AWS VPC Peering Connection using terraform.

Abstract: In this blog post, we explore the process of launching an Amazon Web Services (AWS) Virtual Private Cloud (VPC) along with its associated components such as subnets, Internet Gateways (IGWs), and Route Tables (RTs) using Terraform. Additionally, we delve into the concept of establishing a peering connection between two VPCs, enabling secure communication between them. Furthermore, we discuss the approach of connecting EC2 instances located in different AWS regions, demonstrating the flexibility and scalability offered by Terraform in managing multi-region infrastructure deployments. This comprehensive guide provides a step-by-step walkthrough, offering insights and best practices for achieving efficient and reliable networking configurations within the AWS environment.

Steps to Create VPC peering manually in AWS are shown below in the diagram

1. Sign in to the AWS Management Console: Log in to your AWS account using the AWS Management Console.

2. Open the VPC Dashboard: Access the VPC Dashboard to manage your VPCs and related resources.

3. Create or select VPCs: Create new VPCs or choose existing ones that you want to connect.
□ □ □ □ □ □ □
**Task prompt**. Condense the paragraph of the VPC peering post that begins "Abstract: In this blog post" into a short bulleted list that keeps its main facts.

**Excerpted records**.
□ □ □ □ □ □ □
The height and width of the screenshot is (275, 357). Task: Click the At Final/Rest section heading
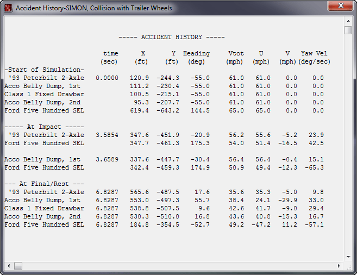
□ □ □ □ □ □ □
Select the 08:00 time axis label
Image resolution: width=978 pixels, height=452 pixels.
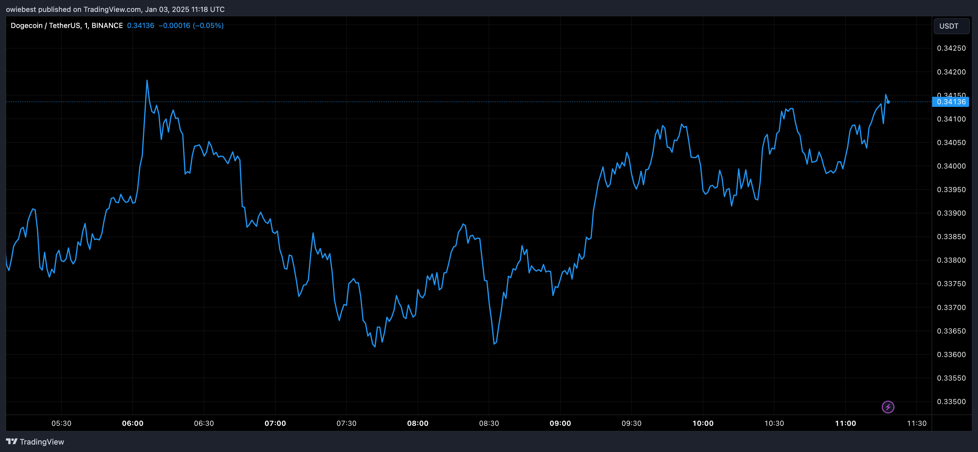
□ □ □ □ □ □ □
**Exercise response**.
- Launching an AWS VPC and its components (subnets, Internet Gateways, Route Tables) with Terraform
- Establishing a peering connection between two VPCs for secure communication
- Connecting EC2 instances in different AWS regions, showing Terraform's flexibility and scalability for multi-region deployments
- A step-by-step walkthrough with insights and best practices for efficient, reliable networking in AWS